Let's say that someone decides to make money by createing an online magazine, which has no print version. No hard version, no free library subscription, no group subscription for left-handed lesbians in Botswana, whatever. That the *sole* way to view the item, for anyone, is to pay for it, to the publisher. That is no version in a bookstore, no version in a library, no version at a newstand,etc.
If the sole way to view the source is to pay the publisher and view it online ( this entire phrase must be read as one statement) then I would object to it.
The reason for my objection, is that we, our project, should not put ourselves into a position where we are becoming the main source of financial support for some newly-created effective auxiliary. I hope we can all see, how some obscure online subscription mag like "Pokeman Today" would get a tremendous boost just by being sourced to one of our articles. It's free advertising, and once we let a thing like that occur, it would be more difficult to stop it from proliferating acrost the entire project.
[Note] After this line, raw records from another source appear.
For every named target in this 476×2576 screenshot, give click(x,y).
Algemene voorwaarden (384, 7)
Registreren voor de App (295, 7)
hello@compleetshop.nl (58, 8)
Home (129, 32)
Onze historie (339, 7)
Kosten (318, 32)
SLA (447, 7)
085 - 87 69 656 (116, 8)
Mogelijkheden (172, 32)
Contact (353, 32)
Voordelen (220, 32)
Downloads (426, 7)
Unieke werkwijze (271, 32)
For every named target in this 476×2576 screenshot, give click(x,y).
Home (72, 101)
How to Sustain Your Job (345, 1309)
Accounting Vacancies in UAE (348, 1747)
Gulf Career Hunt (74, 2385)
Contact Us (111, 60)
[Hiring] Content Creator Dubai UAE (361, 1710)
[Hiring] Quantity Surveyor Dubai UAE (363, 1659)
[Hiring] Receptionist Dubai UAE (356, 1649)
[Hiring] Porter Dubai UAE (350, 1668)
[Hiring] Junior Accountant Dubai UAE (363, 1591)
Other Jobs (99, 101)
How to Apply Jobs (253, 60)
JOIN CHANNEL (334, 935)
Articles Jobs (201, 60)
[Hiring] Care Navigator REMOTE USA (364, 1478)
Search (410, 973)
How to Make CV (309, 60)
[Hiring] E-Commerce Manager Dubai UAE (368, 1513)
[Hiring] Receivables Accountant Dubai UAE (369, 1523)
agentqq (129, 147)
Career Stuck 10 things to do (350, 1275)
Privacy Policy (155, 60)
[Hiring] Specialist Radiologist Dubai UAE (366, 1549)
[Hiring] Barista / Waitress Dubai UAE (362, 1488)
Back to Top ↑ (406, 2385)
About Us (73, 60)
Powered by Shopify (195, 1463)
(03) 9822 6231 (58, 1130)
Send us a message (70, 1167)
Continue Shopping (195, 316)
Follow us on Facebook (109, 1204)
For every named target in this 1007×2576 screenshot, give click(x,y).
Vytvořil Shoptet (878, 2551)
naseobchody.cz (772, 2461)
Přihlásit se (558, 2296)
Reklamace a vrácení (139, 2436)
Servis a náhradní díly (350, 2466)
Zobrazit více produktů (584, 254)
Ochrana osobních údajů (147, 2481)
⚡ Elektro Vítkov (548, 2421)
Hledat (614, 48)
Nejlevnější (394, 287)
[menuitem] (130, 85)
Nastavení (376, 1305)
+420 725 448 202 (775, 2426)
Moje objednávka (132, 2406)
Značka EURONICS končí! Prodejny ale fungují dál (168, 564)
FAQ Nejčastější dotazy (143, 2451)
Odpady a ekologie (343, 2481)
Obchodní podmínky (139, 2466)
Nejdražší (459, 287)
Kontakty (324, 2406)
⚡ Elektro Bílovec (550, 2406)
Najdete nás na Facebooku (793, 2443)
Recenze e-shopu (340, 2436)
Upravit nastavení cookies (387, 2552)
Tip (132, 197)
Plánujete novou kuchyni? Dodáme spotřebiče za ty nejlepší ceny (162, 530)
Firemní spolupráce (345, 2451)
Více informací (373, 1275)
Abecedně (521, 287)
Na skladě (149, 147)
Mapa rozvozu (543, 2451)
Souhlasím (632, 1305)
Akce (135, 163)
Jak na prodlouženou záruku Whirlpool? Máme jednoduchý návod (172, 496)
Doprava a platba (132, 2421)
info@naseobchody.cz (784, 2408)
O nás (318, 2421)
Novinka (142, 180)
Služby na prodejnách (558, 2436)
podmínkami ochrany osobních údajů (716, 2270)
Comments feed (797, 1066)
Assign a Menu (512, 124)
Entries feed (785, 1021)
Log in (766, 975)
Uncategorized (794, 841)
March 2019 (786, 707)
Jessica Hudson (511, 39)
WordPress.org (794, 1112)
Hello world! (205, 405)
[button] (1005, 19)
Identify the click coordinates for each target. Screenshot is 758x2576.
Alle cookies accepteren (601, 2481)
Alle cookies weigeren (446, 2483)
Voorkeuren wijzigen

Like I stated, if someone can come with an example of something they think I'd object to, then bring it forward. Then perhaps you will find that I don't object to your example. I am all-for creating convenience links to online sources, in those cases where the same thing exists in an off-line format as well, and where the citation is clear enough that a person could actually find the off-line format without the need to view the online one first.
Will Johnson
On Sun, 9 Aug 2009 WJhonson@aol.com wrote:
The reason for my objection, is that we, our project, should not put ourselves into a position where we are becoming the main source of financial support for some newly-created effective auxiliary. I hope we can all see, how some obscure online subscription mag like "Pokeman Today" would get a tremendous boost just by being sourced to one of our articles.
It's pretty unlikely that anything like that would be considered a reliable source.
Why might it not become as reliable as any other magazine discussing media? It depends on the quality of the editing.
David Goodman, Ph.D, M.L.S. http://en.wikipedia.org/wiki/User_talk:DGG
On Mon, Aug 10, 2009 at 2:22 PM, Ken Arromdeearromdee@rahul.net wrote:
On Sun, 9 Aug 2009 WJhonson@aol.com wrote:
The reason for my objection, is that we, our project, should not put ourselves into a position where we are becoming the main source of financial support for some newly-created effective auxiliary. I hope we can all see, how some obscure online subscription mag like "Pokeman Today" would get a tremendous boost just by being sourced to one of our articles.
It's pretty unlikely that anything like that would be considered a reliable source.